● **Exercise directions**:
Locate each line below that includes "Collapse" and reproduce it.

Source records:

----------

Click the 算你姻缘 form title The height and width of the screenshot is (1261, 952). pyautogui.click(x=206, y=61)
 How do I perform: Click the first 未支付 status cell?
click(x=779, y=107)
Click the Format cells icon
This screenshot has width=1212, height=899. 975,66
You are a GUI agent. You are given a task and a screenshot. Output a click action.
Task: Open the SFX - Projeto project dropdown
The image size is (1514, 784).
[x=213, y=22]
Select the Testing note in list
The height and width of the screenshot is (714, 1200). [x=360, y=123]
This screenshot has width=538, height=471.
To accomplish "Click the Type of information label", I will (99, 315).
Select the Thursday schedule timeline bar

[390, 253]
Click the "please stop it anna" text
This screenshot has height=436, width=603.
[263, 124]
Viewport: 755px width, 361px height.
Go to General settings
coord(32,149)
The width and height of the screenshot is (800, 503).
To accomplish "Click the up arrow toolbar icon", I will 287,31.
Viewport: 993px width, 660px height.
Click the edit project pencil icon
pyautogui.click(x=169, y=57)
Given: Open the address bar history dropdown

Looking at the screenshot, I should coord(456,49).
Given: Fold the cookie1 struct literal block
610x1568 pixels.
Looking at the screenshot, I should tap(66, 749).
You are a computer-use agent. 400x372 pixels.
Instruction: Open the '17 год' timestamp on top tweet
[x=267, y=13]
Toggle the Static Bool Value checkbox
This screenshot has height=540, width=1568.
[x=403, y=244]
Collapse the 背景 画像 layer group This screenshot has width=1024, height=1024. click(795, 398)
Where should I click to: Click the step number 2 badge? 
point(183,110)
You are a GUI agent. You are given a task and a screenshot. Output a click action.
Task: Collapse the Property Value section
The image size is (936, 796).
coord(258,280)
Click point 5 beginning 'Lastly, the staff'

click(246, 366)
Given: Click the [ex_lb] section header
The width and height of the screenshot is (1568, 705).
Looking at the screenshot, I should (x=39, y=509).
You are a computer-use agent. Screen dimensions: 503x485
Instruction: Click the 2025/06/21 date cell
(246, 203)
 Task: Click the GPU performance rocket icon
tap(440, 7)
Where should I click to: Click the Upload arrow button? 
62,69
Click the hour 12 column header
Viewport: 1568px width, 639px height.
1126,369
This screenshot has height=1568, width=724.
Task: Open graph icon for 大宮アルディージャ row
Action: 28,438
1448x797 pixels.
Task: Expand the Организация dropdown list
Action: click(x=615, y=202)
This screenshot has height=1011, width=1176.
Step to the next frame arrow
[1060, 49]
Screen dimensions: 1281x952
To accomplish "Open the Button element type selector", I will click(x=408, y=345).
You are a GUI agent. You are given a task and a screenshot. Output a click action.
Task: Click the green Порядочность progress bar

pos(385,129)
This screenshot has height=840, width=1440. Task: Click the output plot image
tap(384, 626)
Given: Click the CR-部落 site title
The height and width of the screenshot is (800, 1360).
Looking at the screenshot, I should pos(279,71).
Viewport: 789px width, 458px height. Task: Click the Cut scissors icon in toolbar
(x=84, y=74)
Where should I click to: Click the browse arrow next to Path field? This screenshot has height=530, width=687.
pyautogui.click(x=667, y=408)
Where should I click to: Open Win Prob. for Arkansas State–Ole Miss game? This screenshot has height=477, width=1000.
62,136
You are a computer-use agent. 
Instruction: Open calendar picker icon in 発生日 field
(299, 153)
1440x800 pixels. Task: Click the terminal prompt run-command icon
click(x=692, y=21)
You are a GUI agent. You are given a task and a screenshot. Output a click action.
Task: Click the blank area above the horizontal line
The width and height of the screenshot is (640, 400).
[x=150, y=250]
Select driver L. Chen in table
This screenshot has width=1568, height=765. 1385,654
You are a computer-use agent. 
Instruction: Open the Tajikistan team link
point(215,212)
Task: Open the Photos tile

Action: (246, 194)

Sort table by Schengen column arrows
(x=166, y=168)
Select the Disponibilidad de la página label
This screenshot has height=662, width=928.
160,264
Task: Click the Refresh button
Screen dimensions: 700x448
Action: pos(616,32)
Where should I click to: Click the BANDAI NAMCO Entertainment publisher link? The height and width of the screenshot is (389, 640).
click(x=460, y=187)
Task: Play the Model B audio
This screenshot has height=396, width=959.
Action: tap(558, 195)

----------

● **Output of the exercise**:
Collapse the 背景 画像 layer group This screenshot has width=1024, height=1024. click(795, 398)
Task: Collapse the Property Value section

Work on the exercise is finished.